(もくぞうにょいりんかんのんりゅうぞう)
木造如意輪観音立像
県・有形文化財(彫刻)

【詳細】
名称 木造如意輪観音立像
フリガナ もくぞうにょいりんかんのんりゅうぞう
員数 1躯
所在の住所 小郡市横隈1728番地
所在の場所 如意輪寺
指定年月日 昭和52年4月9日
追加等指定年月日  
制作年代 平安時代後期
作者  
備考  


【説明】
 如意輪寺は奈良時代創建と伝えるが詳らかではなく、何度かの盛衰を経過し、江戸時代から真言宗に属する寺として存続してきた。 本尊如意輪観音は、像高103cm、桧材の一木造の立像で、頭体部を通して一材を前後に割り、内刳を施し、両肩から矧ぎつけている。

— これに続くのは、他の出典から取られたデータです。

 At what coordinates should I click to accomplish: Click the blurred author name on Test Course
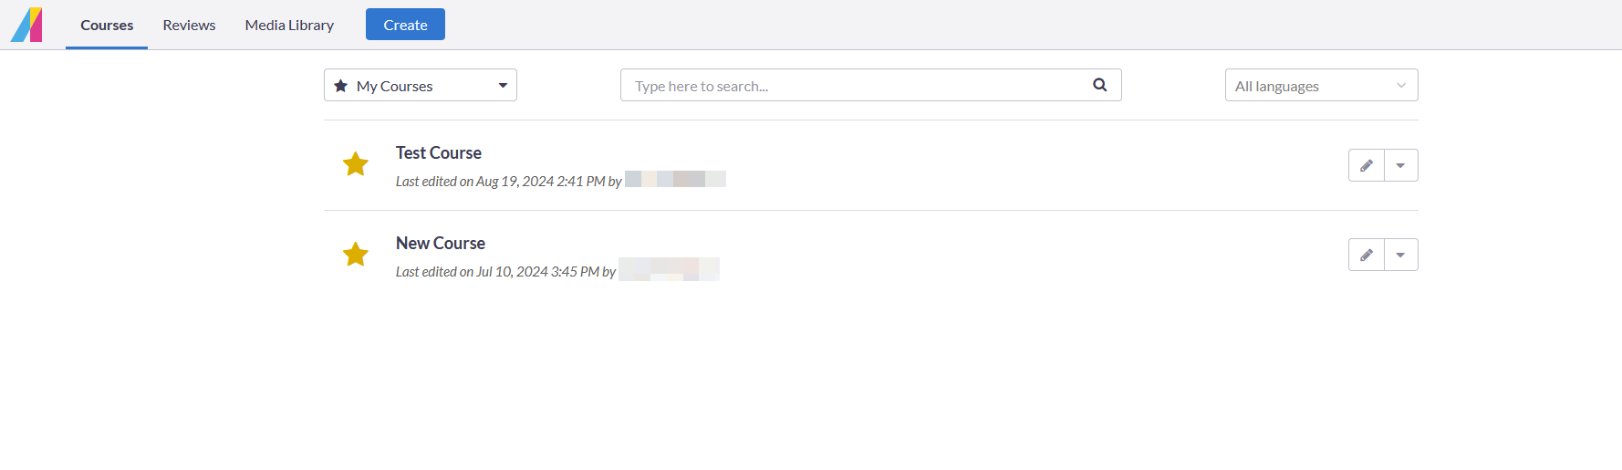point(675,179)
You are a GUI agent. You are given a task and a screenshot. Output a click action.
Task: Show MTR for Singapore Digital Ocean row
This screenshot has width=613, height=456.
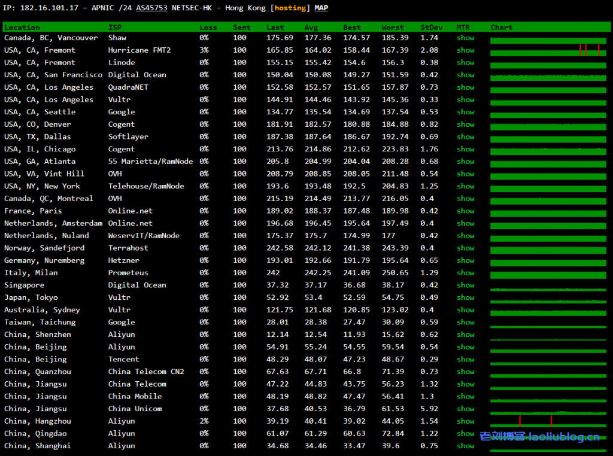[465, 285]
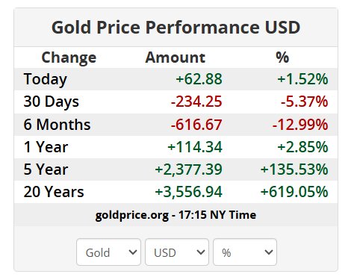Click the -5.37% thirty day percentage
This screenshot has width=357, height=277.
305,102
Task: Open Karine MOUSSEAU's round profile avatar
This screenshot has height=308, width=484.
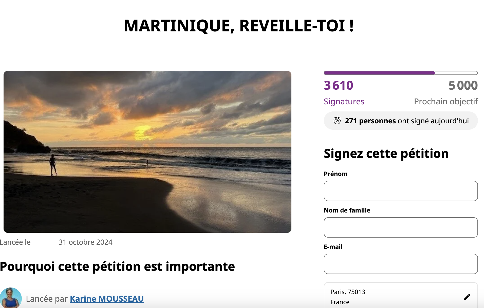Action: click(11, 298)
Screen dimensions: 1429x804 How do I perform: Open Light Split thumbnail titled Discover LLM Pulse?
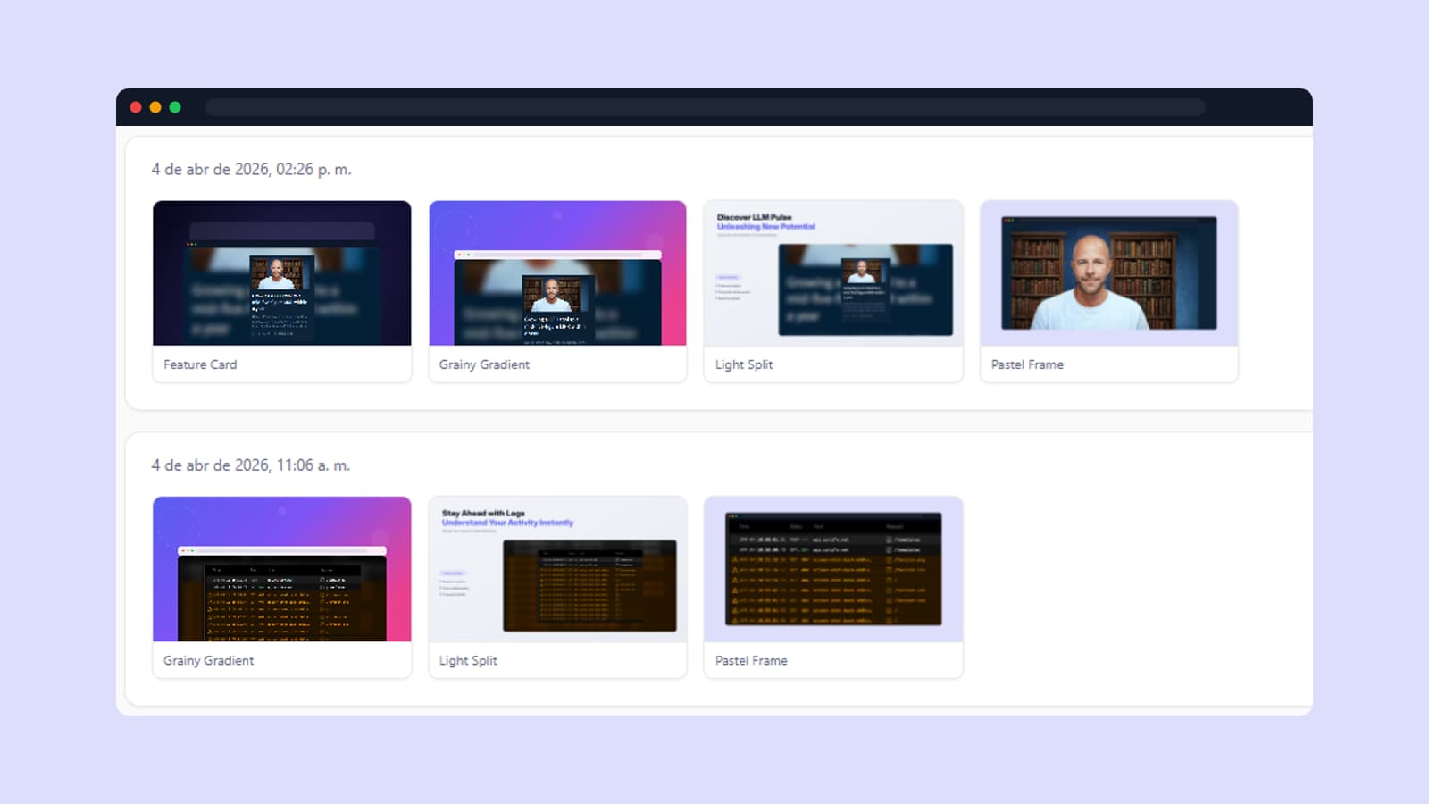pos(833,273)
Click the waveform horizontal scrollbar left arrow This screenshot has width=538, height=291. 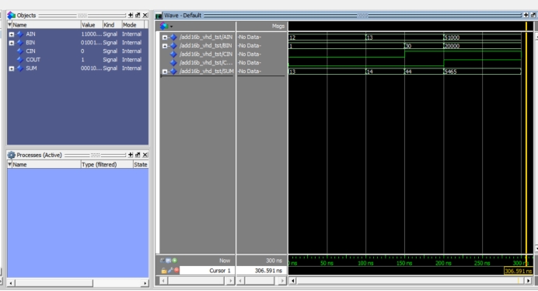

頭部は髻を結び、天冠台を刻むが、顔に比して小振りである。顔は大きく横に張り、丸みをおび、わずかに右にかしげている。六臂の手は、合掌・垂下・上げて右頬につけたり、輪宝を持ったりするが、いわゆる通例の如意輪観音である。条帛・裳はゆったりと体にまとい、衣文は浅くすっきりとしている。右側に傾く重心を左の二手でバランスをとる正面観、顔から上半身が厚く、裾部を薄くおさめる側面等、全体の構成にも並々ならぬ技量が感じられる。一木彫の伝統をうけながら、平安時代の後期につくられたと考えられる像であるが、多臂の如意輪を立像につくる珍しい例であろう。